Task directions – Print every entry, word for word, and skip the images.

BEGIN Source material

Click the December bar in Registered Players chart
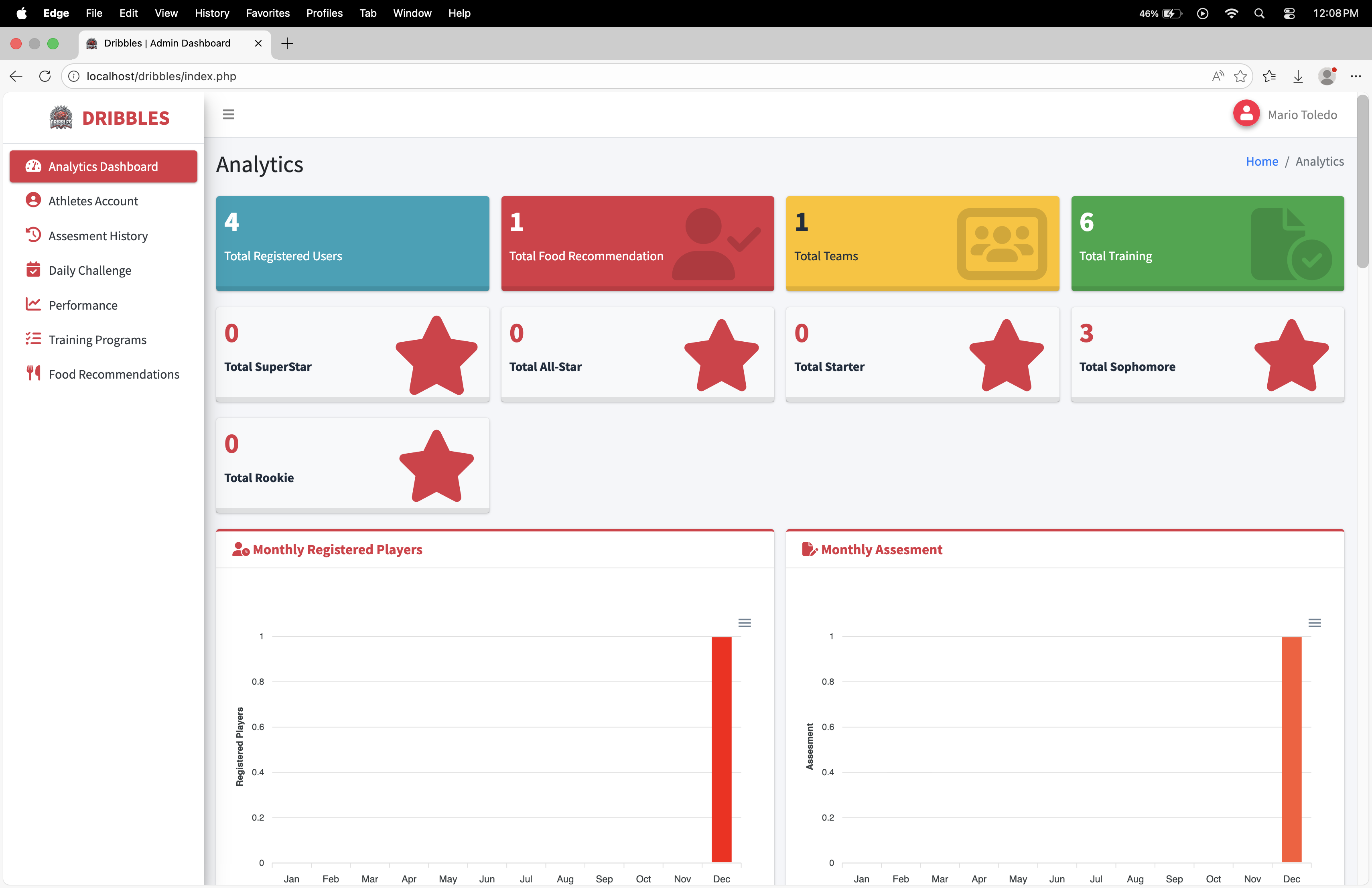 [x=721, y=749]
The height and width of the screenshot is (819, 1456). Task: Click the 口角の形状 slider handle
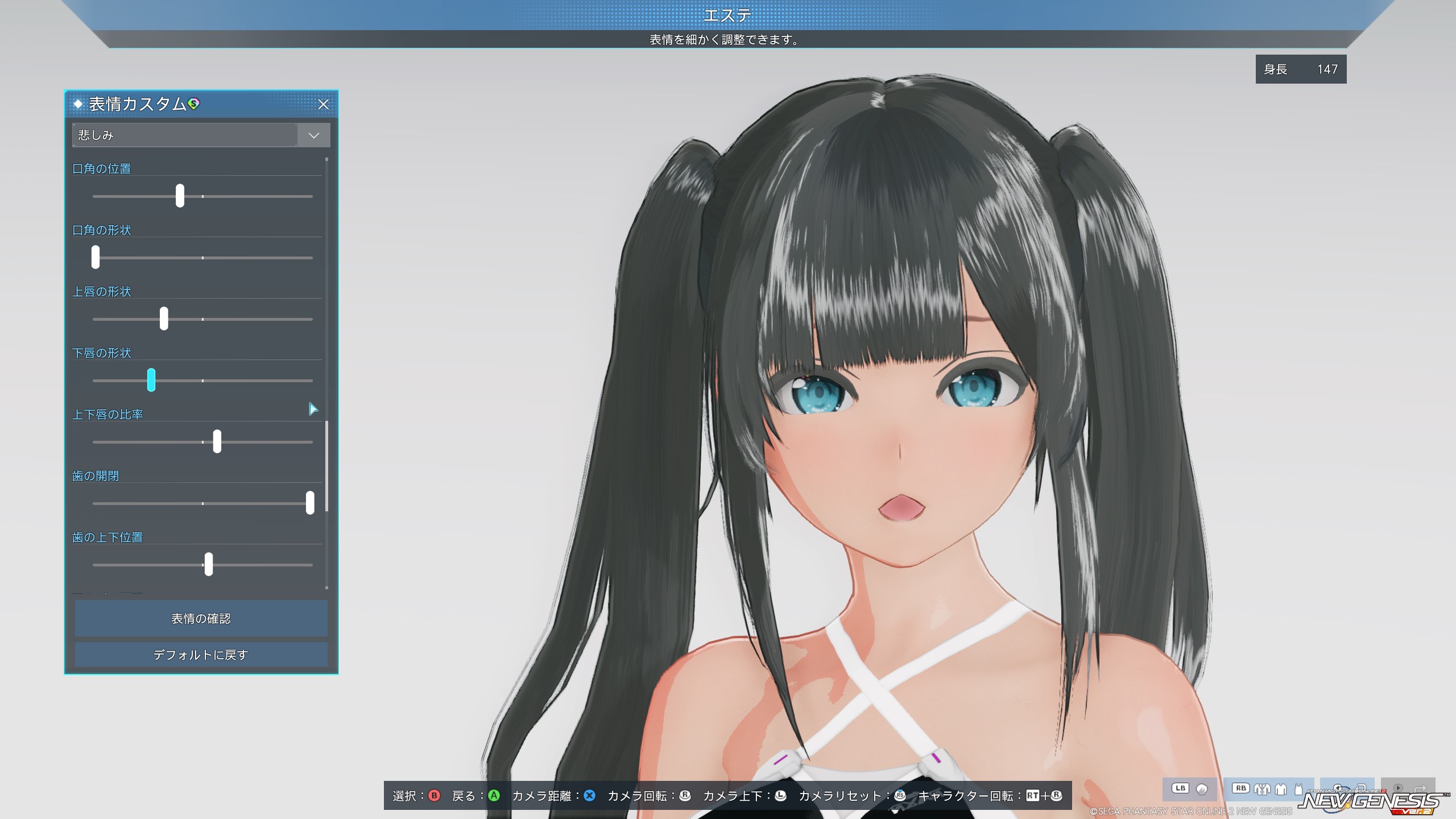(x=96, y=257)
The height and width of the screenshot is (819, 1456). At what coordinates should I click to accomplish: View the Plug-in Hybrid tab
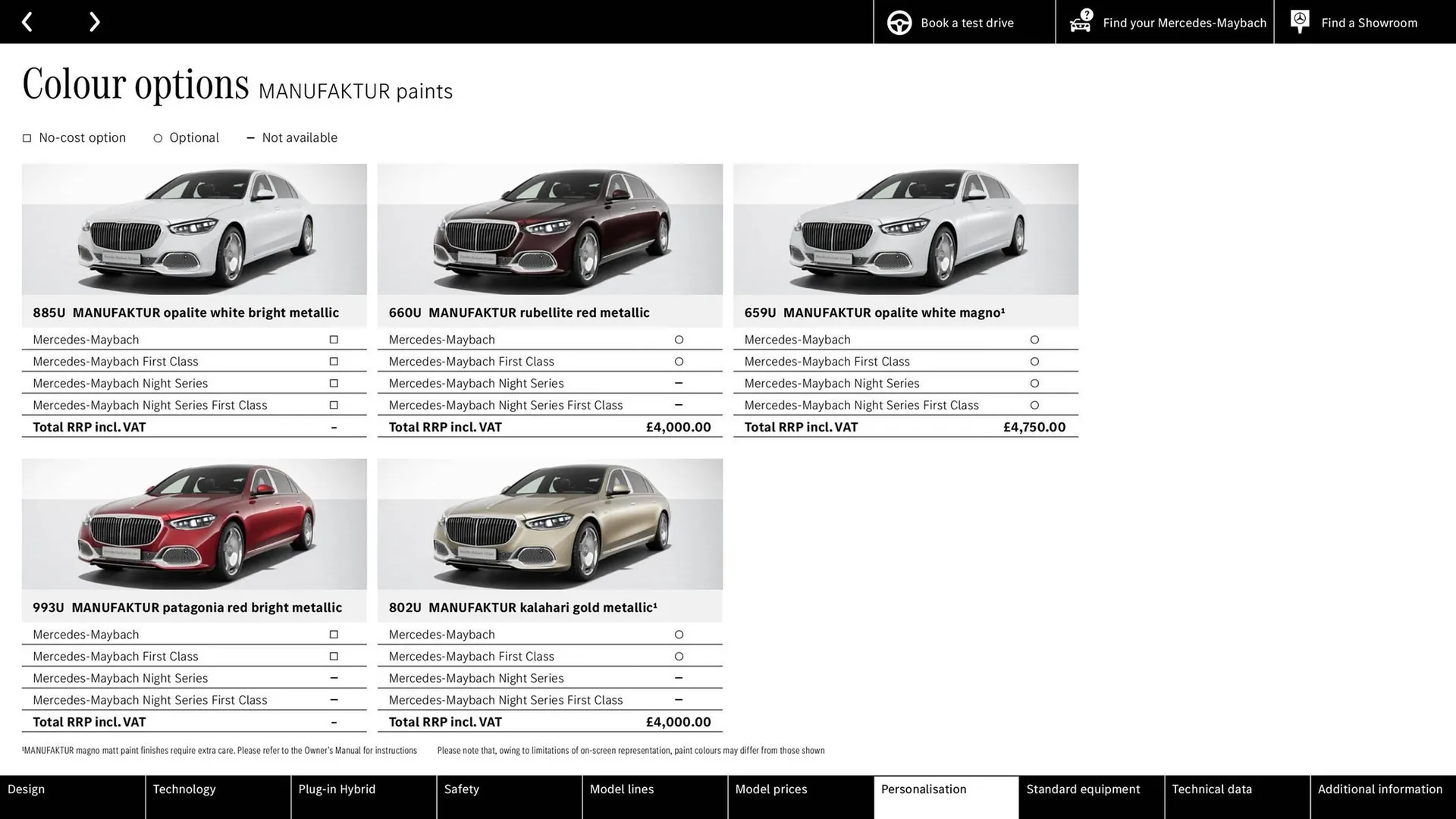tap(337, 789)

END Source material

Answer –
Click the December bar in Registered Players chart
 [x=721, y=749]
The height and width of the screenshot is (819, 1456). Task: Click the 口角の形状 slider handle
(x=96, y=257)
The height and width of the screenshot is (819, 1456). At what coordinates should I click to accomplish: View the Plug-in Hybrid tab
tap(337, 789)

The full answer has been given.